Svetlana Alekseevna Galante

Personal information
- Native name: Светлана Алексеевна Галянт
- Full name: Svetlana Alekseevna Galante
- Nationality: Russian
- Born: 23 May 1973 (age 53) Chișinău, Moldavian SSR
- Education: Far Eastern State Academy of Physical Culture and Sports

Sport
- Sport: Sambo, Judo

Medal record
Representing Russia
Women's Sambo
World Championships
| Gold medal – first place | 2012 Minsk | 72 kg |
| Gold medal – first place | 2011 Vilnius | 72 kg |
| Gold medal – first place | 2010 Tashkent | 72 kg |
| Bronze medal – third place | 2009 Thessaloniki | 72 kg |
| Gold medal – first place | 2008 St. Petersburg | 72 kg |
| Gold medal – first place | 2006 Sofia | 72 kg |
| Gold medal – first place | 2000 Kyiv | 72 kg |
Women's judo
World Military Championships
| Silver medal – second place | 2002 Beijing | 70 kg |
| Silver medal – second place | 1998 St. Petersburg | 70 kg |
Military World Games
| Bronze medal – third place | 1999 Zagreb | 70 kg |
European Junior Judo Championships
| Bronze medal – third place | 1991 Pieksämäki | 72 kg |

= Svetlana Galante =

Russian judoka and sambo practitioner

Svetlana Alekseevna Galante (born 23 May 1973) is a Russian judoka and a sambo practitioner.
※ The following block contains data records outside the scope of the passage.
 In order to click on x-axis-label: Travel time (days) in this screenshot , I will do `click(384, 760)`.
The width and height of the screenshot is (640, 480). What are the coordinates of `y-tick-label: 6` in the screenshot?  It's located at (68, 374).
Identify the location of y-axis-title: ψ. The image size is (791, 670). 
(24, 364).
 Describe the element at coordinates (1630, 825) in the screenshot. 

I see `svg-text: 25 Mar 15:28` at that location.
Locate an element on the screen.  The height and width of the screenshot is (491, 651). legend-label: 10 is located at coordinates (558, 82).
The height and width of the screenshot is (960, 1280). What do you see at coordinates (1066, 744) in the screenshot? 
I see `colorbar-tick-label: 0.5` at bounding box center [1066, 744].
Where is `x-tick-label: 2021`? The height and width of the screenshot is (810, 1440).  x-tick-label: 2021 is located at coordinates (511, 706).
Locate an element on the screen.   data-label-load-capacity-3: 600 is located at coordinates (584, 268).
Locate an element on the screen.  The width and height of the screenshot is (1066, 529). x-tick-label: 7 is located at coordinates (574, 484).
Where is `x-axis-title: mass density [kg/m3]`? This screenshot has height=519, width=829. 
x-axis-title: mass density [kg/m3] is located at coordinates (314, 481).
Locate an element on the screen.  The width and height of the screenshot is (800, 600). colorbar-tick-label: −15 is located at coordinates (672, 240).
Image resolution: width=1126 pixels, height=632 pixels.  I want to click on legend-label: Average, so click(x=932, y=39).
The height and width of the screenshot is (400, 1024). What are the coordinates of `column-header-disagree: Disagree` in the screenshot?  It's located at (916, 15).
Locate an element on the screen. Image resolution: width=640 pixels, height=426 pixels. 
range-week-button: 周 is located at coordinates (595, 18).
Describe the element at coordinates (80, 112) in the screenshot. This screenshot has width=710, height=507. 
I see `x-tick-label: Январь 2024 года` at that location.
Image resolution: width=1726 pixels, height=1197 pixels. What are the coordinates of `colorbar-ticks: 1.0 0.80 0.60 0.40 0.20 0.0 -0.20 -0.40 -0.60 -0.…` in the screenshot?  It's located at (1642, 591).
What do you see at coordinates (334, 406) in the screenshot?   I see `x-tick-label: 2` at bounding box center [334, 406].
She is considered to be one of the greatest practitioners of Sambo and is a member of the FIAS Hall of fame.

==Biography==
Galante was born in 1973 in Chișinău, Moldavian SSR. In 1985, she moved to Kamchatka Oblast in the Russian SFSR. She graduated from the Far Eastern State Academy of Physical Culture in Russia.

== Sports career ==
Galante compared in both Judo and Sambo. She started in Judo where she won a Bronze medal at the 1991 European Junior Judo Championships.

Galante competed in the women's half-heavyweight event in Judo at the 1996 Summer Olympics. She lost in the round of 16 to Ulla Werbrouck, the eventual Gold Medal winner. In the Repechage, she defeated Cristina Curto in the quarterfinals before losing to Ylenia Scapin in the semifinals. Her final position was ranked 7th.

Later on she earned two Silver Medals in Judo at the World Military Championships and one Bronze Medal at the Military World Games.

Galante then competed in Sambo where she achieved greater success. From 2000 to 2012, she was multiple time winner at the World Sambo Championships.

In 2014, Galante announced her retirement from professional sports.

== Political career ==
Galante is currently a Deputy in the Legislative Assembly of Kamchatka Krai.